Beyond the Screen, Part 2: The Practitioner’s Playbook

In Part 1, I outlined the mindset shift required to design AI agents, moving from designing screens to shaping behavior. But what does this work actually produce? Here is the practical playbook, the core deliverables and new metrics we use to build agents you can trust.

Deliverables

This work produces a set of core documents that serve as the blueprint for the agent’s behavior. These aren’t hypothetical artifacts; they guide the team:

Stance & Voice One-Pager: Defines the agent’s tone, scope, and boundaries, informing the final system prompt.
Capability Catalogue: A detailed inventory of every tool, complete with risk tags (e.g., [Read-Only, Low-Risk] vs. [Write, High-Risk, Reversible]).
Playbook of Critical Messages: A version-controlled set of pre-approved text for crucial interactions, embedded into the system prompt.
Conversation Maps: Visual blueprints of the turn-by-turn dialogue for a key task.
Trust Contract: Rules of engagement outlining the logic for confirmations or escalations.
Performance Scorecard: Metrics and rubrics to grade the agent’s responses, driving learning and improvement.

An example in practice

User: “What’s the status of the Phoenix project’s deployment?”
Agent: “I’m seeing a critical error in the pre-flight check for the database migration. This is the same error we saw last week. Do you want me to apply the same rollback procedure?”
User: “Yes, do it.”
Agent: “Executing rollback… Done. The system is now stable. I’ve logged the incident and the action you authorized under ticket #8675.”

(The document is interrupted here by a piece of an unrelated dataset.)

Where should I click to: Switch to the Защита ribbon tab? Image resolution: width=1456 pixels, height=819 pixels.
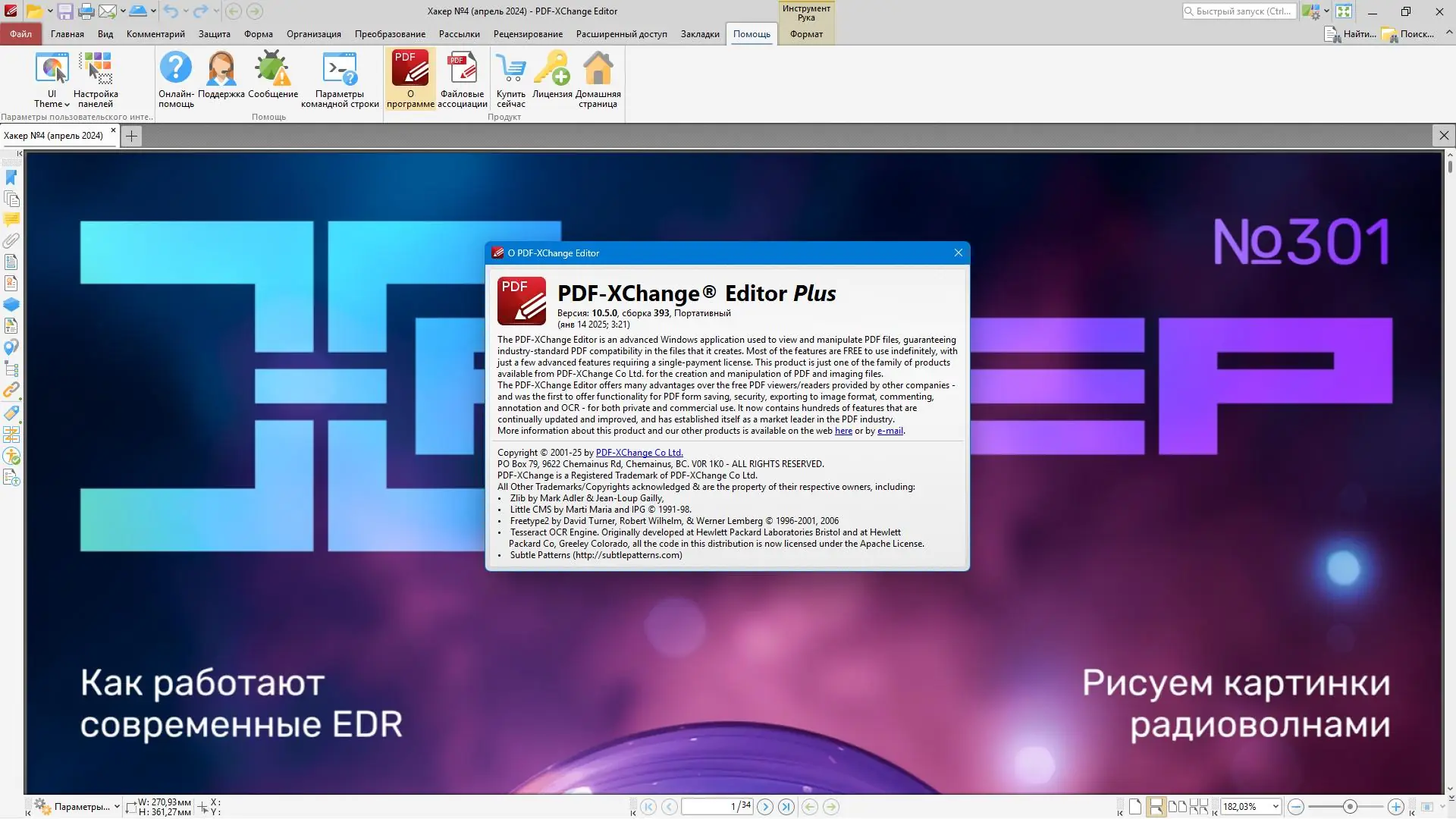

This exchange demonstrates the core principles: the agent observes, provides context, proposes a clear action, waits for explicit consent, confirms completion, and provides an audit trail.

Metrics that matter

I’m no longer tracking engagement or clicks. I’m measuring what matters in a high-stakes environment:

Task Resolution Rate: How often does the agent successfully help the user complete their goal?
Time to Mitigation: How much faster is a problem solved with the agent versus the manual baseline?
Confirmed-Action Accuracy: Does the agent do exactly what it was authorized to do?
Audit Completeness: Is every action logged with a clear who, what, and why?

This is the work of AX. It’s a real discipline, not title inflation. The deliverables and metrics above are the difference between building a chatbot demo and shipping an AI agent you can actually trust. This is where the future of product development is heading.